The good news is that several techies held a space just last night to discuss how students—undergraduate and postgraduate—can balance their tech careers and their studies. A recording is available here.
The first thing to note is that you should be transparent with your employers; let them know about your school schedule. This way, no one is blindsided.
Next, partition your time. The great thing about school—or most schools—are schedules, there are predetermined classes. You want to make calendars that outline your working hours and your class hours. Also, make sure that you have a few hours in between for rest; both work and school take a huge chunk of brain power. Communicate this schedule to your employers as well, and redefine deadlines. If it’s possible to work out an asynchronous schedule, do that. What should matter is that you get the job done within the given timeline.
The same goes for your tech courses. Divide your time well.
Rest and play hard. This might sound counter-productive but it’s not.

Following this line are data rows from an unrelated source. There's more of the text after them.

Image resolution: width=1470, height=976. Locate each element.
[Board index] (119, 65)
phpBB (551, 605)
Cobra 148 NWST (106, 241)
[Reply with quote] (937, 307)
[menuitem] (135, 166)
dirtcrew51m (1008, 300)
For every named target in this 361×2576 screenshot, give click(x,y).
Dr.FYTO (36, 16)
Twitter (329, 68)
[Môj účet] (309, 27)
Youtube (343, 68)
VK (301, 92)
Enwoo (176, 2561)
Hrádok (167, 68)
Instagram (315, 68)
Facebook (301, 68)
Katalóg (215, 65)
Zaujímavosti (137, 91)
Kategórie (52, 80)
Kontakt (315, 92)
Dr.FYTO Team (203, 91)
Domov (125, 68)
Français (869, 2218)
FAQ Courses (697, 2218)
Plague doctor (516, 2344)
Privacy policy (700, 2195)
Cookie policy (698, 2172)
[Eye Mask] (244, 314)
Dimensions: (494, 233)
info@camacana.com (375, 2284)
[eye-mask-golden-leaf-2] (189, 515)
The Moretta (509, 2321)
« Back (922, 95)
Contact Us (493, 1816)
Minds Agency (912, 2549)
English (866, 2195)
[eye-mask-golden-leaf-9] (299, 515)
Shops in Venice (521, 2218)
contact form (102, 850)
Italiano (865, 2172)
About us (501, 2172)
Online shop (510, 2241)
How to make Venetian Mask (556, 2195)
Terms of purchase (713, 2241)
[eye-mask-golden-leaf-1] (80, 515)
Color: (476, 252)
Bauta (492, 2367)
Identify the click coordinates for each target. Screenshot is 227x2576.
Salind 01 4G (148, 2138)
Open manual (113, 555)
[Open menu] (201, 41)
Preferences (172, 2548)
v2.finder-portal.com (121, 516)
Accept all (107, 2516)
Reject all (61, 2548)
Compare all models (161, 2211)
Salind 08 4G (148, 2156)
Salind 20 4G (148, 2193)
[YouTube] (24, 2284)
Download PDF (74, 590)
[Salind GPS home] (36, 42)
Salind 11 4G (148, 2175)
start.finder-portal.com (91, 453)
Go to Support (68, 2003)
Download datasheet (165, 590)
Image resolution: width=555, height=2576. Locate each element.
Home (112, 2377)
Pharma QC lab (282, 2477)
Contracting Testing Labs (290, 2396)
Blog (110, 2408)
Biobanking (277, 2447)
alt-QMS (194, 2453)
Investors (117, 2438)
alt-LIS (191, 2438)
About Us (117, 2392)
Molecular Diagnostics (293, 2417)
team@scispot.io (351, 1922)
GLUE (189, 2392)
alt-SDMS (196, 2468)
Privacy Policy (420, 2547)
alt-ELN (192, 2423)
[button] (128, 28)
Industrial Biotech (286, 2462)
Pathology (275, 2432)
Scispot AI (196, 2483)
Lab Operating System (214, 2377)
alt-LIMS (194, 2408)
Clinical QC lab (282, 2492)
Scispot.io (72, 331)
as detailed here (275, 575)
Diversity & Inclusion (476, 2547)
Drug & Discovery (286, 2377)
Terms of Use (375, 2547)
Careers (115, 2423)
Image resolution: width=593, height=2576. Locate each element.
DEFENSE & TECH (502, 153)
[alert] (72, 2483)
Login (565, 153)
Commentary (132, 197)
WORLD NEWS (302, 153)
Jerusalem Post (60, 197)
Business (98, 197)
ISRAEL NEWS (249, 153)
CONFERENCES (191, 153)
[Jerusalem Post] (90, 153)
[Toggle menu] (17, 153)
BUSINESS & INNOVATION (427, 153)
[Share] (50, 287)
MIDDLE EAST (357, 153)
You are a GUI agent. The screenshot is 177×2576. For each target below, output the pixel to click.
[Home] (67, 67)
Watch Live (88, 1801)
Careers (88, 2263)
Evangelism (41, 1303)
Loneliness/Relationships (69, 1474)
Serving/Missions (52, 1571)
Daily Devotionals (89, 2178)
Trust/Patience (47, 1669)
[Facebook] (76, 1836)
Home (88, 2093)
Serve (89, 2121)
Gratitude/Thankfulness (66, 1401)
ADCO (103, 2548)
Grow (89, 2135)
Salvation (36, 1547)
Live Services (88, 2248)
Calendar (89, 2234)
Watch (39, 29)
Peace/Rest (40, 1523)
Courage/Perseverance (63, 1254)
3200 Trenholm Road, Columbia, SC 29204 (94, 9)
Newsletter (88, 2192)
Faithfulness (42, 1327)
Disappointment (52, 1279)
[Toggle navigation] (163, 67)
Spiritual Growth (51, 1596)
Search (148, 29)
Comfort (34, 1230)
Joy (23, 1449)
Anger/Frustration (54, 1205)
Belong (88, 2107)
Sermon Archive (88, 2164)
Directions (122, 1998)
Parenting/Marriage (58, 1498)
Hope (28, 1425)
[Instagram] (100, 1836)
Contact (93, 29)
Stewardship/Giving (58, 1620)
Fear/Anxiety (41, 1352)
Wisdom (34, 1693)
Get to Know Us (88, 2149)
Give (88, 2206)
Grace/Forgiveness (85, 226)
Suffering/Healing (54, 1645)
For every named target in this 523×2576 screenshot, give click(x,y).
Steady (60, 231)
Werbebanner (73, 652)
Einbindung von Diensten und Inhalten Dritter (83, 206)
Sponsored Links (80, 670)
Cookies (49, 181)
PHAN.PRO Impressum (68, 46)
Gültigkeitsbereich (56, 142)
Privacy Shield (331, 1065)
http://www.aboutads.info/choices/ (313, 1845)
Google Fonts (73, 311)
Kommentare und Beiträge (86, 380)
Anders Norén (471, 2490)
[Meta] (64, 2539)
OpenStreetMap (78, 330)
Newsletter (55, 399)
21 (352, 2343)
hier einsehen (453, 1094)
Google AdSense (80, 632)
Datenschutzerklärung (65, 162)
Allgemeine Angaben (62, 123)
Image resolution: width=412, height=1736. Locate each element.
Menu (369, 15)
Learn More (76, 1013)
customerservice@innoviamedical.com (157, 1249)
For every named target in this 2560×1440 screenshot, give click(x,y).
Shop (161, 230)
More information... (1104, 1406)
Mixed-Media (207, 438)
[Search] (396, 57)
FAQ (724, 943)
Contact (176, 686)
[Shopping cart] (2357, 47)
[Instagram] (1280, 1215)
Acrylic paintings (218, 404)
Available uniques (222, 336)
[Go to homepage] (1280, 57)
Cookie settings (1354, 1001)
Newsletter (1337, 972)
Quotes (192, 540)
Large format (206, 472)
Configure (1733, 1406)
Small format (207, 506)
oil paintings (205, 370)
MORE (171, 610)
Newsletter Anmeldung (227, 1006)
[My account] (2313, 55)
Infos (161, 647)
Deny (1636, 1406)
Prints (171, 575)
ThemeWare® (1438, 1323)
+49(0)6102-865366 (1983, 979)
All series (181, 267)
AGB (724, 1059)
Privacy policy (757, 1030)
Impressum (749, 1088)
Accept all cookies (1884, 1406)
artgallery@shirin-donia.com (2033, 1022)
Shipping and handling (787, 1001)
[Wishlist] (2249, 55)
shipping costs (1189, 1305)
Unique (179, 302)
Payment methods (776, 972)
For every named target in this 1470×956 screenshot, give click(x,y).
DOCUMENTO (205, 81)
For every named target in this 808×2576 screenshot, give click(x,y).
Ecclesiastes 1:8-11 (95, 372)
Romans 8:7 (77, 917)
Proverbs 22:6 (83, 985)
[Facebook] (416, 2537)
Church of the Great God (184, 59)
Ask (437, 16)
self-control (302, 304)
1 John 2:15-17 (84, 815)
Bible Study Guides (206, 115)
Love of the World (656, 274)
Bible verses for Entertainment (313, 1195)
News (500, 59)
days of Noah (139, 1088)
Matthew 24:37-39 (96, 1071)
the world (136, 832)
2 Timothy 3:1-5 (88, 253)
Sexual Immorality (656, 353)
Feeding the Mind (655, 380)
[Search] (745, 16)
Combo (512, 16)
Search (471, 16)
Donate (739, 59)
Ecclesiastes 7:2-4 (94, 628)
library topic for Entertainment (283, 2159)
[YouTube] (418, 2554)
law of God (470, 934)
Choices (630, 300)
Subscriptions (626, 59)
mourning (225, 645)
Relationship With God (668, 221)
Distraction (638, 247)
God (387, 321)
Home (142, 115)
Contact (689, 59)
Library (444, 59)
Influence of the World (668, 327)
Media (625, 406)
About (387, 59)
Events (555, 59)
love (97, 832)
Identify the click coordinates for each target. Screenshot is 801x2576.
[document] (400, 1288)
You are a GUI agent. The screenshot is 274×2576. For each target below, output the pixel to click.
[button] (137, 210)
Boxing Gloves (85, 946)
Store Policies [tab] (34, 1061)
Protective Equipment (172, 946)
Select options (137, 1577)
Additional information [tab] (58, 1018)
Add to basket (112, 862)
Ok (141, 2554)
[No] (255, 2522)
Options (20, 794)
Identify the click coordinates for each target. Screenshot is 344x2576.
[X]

Being in school and growing your tech career will take a lot of focus, and if you don’t rest enough, you will burn out and lose both battles. So take regular breaks and do things that relax you.
That’s all we can take this week. Have any questions about tech in Africa? Ask away and we’ll find answers for you.👇🏾
Tech trivia answers
- George Favaloro and Sean O’Sullivan, two technology executives at Compaq, did in 1996 while helping to create a billion-dollar business that would later sell cloud spaces to businesses.
- It’s Amazon Web Service (AWS) with 32% of the market. Microsoft Azure follows with 21% while Google Cloud is third at 10%.